Low HDL-C levels are an independent risk factor for development of coronary heart disease (CHD). At all levels of total cholesterol, HDL-C shows a strong inverse association with incidence of CHD. Every 1 mg/dl increase in HDL is associated with a 2-3% decrease cardiovascular risk.
Among men and women aged 49-82 years, who were free of CHD at baseline, after a follow up of 12 yr, the participants with high HDL-C levels (over 60 mg/dL) had half the risk of cardiovascular events compared with participants with low HDL-C levels (below 40 mg/dL). Another large study of 4,500 subjects aged 16-65 years, found after a follow-up of 6 years that individuals with HDL-C levels below <35 mg/dl were at 4 times higher heart disease risk than those with HDL-C levels over 35 mg/dl.
The prevalence of low HDL levels in apparently healthy US adults is 35% in men (defined as below 40 mg/dL or 1.03 mmol/) and 39% of women (below 50 mg/dL or 1.29 mmol/L). Among patients with established cardiovascular disease, 20% to 60% have low HDL levels.[5-7] Furthermore, low HDL levels are part of the criteria for the metabolic syndrome  and are highly prevalent among patients with diabetes, affecting more than 50% of men and 66% of women who are diabetic.[9, 10]

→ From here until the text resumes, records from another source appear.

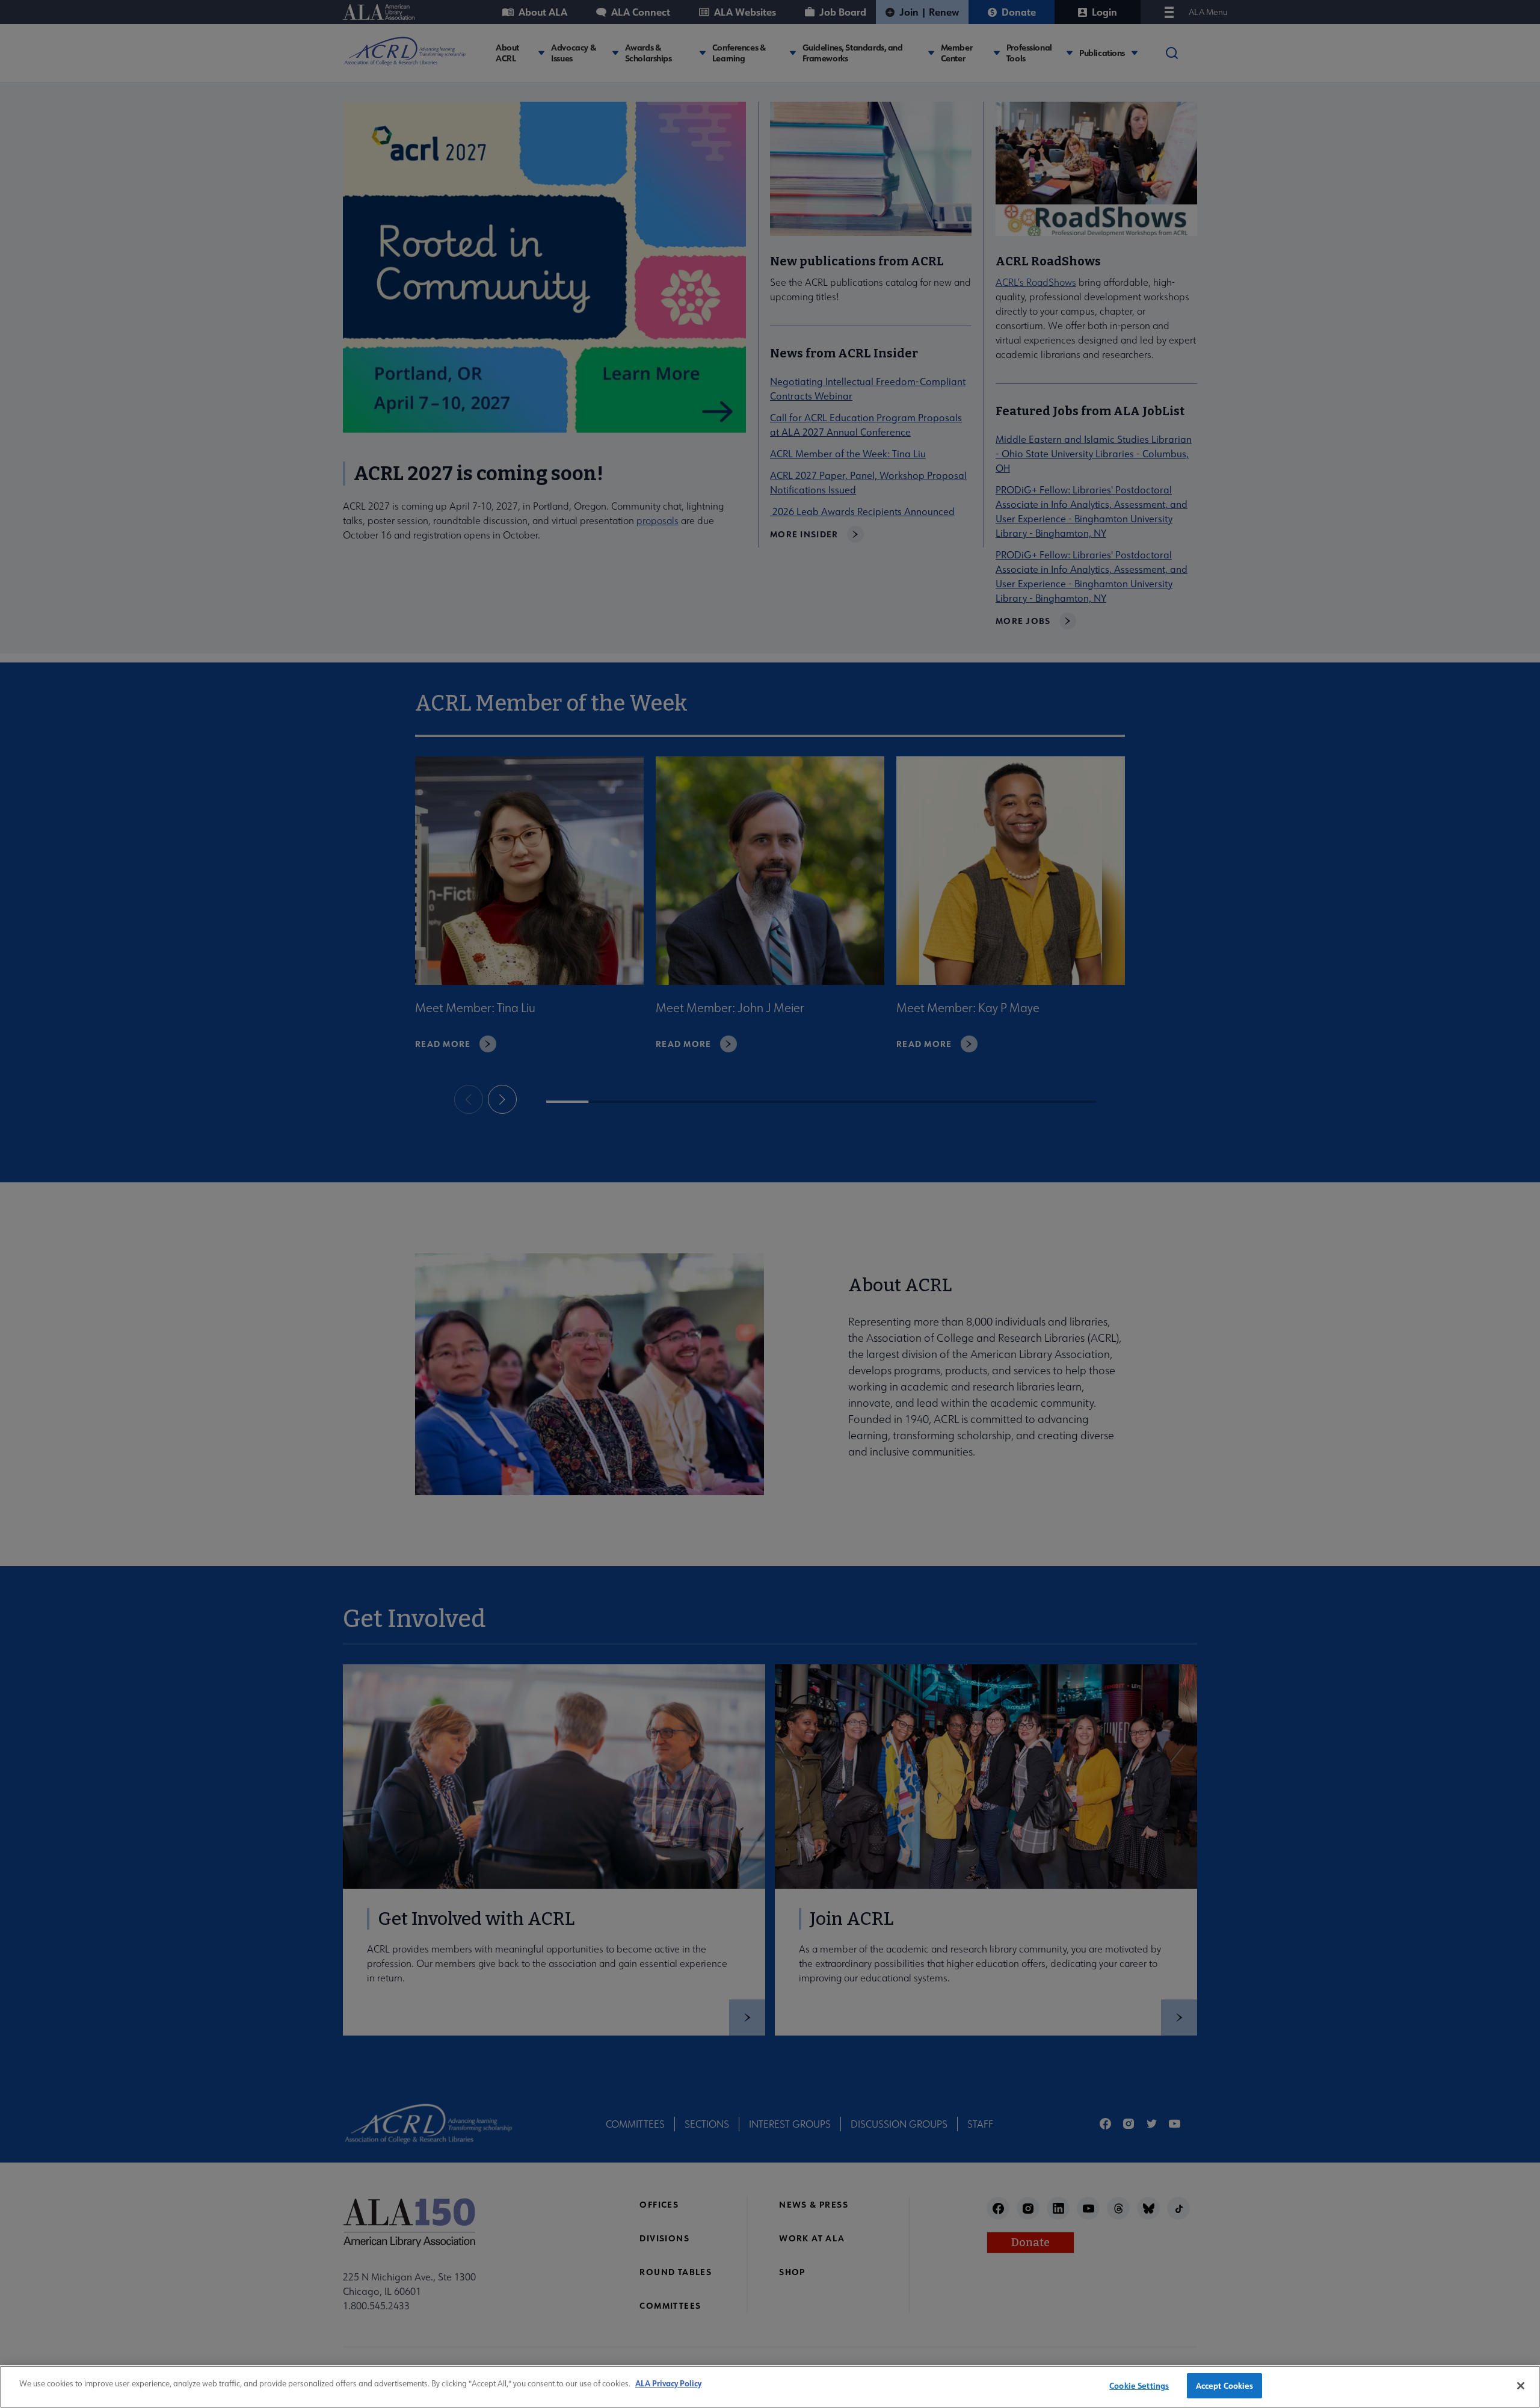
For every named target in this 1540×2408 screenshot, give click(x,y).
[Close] (1521, 2385)
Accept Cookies (1225, 2385)
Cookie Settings (1139, 2385)
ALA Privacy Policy (668, 2383)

Statins are the most commonly used medications for heart disease. However, while statin is the most effective medication to reduce LDL (the "bad" cholesterol) levels, there remains an unacceptably high residual risk in patients who have been on statin treatment. Even after intensive statin treatment that has achieved very low LDL levels, morbidity and mortality rates among statin-treated patients still remain approximately two thirds to three quarters of those found in patients who were getting placebo.[11, 12] This large residual risk clearly indicates that LDL only modestly impacts atherosclerosis at best. Therefore, medical research is investigating HDL elevating treatments with the aim to reduce residual risk, and prevent development of cardiovascular diesase in the first place.